Protocol of the Session on April 9, 2002

(Dr. Dürr (BÜNDNIS 90/DIE GRÜNEN): Das war aber kein öffentlicher Auftrag!)

Im Moment haben wir bei den Banken noch ein DreiSäulen-Prinzip, was sich zwar durch den Einfluss der Europäischen Union ändern wird. Im Moment haben wir dieses Prinzip aber noch. Wir haben starke und große private Banken, wir haben zweitens die Genossenschaftsbanken und wir haben als dritte Säule die öffentlich-rechtlichen Banken, repräsentiert durch die Landesbank und die Sparkassen. New Economy, neue Medien, Innovationen, Zukunftstechnologien und Zukunftswirtschaft sind nun einmal mit einem besonderen Risiko verbunden. In den letzten Jahren haben Sie sehr oft kritisiert, dass die Banken zu zurückhaltend wären und in neue Branchen nicht investieren würden. Nur wer bereit ist, Innovation und Zukunftstechnologien zu unterstützen, wird auch neue Arbeitsplätze schaffen. Wer aber meint, nur an den alten Strukturen festhalten zu können, wird wirtschaftspolitisch scheitern. Wenn wir eine Unterstützung der neuen Technologien von den privaten Banken fordern, halte ich es für selbstverständlich, dass eine öffentlich-rechtliche Bank gleichermaßen bereit ist, ein Risiko auf sich zu nehmen.

(Beifall bei der CSU)

Wenn es Ihnen wirklich um eine gerechte Bewertung aller Vorgänge im positiven und im negativen Sinne ginge, könnten Sie die privaten Banken nicht ausblenden. Sie reduzieren Ihren Blick nur auf die Landesbank. Ihr Motiv ist nur eine parteipolitische Auseinandersetzung. Die Bürger im Lande werden dies aber merken.
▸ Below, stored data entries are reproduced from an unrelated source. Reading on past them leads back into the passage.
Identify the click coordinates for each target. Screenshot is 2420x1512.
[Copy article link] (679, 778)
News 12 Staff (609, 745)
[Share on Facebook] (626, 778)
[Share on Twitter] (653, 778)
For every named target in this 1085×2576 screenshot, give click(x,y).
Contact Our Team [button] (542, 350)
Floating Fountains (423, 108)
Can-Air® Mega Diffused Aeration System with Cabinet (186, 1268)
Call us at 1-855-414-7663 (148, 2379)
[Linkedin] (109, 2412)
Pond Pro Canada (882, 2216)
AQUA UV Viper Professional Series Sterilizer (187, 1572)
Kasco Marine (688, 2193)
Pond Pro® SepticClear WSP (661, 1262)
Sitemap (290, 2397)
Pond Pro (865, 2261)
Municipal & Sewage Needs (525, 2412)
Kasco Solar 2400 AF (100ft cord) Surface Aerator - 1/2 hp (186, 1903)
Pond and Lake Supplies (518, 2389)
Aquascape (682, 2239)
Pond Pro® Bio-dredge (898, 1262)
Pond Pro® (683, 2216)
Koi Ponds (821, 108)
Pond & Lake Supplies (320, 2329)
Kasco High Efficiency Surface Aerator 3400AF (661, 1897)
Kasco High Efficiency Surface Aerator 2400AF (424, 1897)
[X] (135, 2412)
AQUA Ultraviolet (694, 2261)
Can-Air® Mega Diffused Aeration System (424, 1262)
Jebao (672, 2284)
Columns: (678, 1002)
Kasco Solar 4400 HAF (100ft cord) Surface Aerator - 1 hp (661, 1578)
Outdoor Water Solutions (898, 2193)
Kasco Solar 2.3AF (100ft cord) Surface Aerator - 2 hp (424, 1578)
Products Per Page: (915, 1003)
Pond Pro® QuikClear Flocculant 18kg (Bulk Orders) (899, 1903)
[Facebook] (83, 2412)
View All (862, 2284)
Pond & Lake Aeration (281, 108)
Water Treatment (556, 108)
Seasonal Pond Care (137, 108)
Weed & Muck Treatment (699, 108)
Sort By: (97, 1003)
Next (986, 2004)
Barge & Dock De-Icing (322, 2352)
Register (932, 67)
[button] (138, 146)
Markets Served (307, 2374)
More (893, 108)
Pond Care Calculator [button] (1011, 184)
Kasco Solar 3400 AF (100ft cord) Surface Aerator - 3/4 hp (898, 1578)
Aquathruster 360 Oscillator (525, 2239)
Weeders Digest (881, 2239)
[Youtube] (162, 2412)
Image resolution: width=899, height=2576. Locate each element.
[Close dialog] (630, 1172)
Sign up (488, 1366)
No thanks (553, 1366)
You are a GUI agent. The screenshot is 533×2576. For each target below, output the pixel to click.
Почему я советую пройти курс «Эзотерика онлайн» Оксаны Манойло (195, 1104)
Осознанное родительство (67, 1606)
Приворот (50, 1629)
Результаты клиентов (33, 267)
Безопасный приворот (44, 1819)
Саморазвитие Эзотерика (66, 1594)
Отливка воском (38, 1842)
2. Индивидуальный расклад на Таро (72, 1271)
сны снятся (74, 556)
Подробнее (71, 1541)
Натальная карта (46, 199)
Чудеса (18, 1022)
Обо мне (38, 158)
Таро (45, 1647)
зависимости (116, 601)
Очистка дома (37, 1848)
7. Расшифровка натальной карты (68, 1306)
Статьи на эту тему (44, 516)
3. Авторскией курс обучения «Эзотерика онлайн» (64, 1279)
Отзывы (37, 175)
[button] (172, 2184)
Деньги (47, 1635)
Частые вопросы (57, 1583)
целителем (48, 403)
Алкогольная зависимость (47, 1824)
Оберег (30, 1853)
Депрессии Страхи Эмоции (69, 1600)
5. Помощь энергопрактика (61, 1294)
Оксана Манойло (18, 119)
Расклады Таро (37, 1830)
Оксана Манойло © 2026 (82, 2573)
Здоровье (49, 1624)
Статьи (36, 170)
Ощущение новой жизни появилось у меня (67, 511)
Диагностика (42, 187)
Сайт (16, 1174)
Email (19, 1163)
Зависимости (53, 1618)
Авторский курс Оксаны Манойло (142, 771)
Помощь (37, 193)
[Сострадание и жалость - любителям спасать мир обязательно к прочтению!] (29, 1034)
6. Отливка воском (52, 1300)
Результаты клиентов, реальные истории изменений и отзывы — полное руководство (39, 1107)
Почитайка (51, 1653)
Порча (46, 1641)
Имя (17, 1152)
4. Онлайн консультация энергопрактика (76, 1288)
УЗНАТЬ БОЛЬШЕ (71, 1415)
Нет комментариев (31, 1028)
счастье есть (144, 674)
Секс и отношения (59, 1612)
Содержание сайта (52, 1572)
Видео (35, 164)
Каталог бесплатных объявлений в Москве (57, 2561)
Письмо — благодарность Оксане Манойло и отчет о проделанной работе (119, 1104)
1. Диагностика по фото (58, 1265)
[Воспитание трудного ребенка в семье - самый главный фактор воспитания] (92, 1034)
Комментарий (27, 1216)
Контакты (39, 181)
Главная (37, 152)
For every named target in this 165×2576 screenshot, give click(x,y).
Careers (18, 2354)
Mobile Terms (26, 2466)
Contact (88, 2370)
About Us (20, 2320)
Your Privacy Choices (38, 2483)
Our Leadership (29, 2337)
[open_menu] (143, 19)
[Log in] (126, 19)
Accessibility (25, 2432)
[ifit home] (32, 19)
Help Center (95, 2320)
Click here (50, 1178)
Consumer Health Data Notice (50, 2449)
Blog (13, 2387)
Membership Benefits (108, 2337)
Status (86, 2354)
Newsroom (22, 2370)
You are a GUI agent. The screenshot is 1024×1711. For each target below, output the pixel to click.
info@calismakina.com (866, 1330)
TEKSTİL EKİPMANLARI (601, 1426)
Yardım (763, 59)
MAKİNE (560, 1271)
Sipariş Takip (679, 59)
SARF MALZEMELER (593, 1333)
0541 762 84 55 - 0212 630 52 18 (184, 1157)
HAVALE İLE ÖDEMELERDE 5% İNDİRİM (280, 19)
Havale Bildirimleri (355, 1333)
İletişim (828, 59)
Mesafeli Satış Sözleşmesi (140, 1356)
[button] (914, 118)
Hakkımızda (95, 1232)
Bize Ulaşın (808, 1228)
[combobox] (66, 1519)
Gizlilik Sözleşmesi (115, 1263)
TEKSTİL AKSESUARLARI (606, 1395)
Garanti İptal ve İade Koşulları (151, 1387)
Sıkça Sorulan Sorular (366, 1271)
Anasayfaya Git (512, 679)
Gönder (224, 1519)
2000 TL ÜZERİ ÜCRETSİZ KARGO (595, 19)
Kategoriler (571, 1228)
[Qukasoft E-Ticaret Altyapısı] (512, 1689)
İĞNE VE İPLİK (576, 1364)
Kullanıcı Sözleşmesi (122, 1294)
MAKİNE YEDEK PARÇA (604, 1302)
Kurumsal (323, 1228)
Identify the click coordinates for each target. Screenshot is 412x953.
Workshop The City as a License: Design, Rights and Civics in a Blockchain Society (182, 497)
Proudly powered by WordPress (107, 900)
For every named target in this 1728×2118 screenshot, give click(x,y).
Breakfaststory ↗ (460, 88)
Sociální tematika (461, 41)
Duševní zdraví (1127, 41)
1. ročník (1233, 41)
Ich darf zusammenfassend sagen: Die Bayerische Landesbank hätte eine Unterlassung begangen, wenn sie nicht auch bereit gewesen wäre, Risiken auf sich zu nehmen, um 10000 Arbeitsplätze in Bayern zu schaffen.

(Beifall bei der CSU)

Deshalb befinden wir uns nicht auf der Flucht vor Ihnen, wie Sie geschrieben haben oder stehen in Sack und Asche. Wir sind der Meinung, die Entscheidung der Bayerischen Landesbank war durchaus mutig. Wer keinen Mut hat, soll auch nicht Verantwortung übernehmen.

(Beifall bei der CSU)

Dies waren mutige Entscheidungen. Wenn man es insgesamt sieht, stellt man fest, es waren auch rentable Entscheidungen, trotz der bekannten momentanen Schwierigkeiten. Was ist durch die Insolvenz passiert? – Die Eigentumsverhältnisse haben sich verändert, und die bisherige Geschäftsführung ist weg, aber das Unternehmen läuft weiter. Sie verwechseln immer wieder Insolvenz mit Liquidation und Zusammenbruch. Die Banken haben uns in den langen und intensiven Gesprächen, die ich zusammen mit Kurt Faltlhauser und Otto Wiesheu geführt habe, gesagt, sie sehen in einer solchen eigenverantwortlichen Insolvenz im Moment die beste Möglichkeit, Arbeitsplätze, Standort und Zukunft des Unternehmens zu sichern.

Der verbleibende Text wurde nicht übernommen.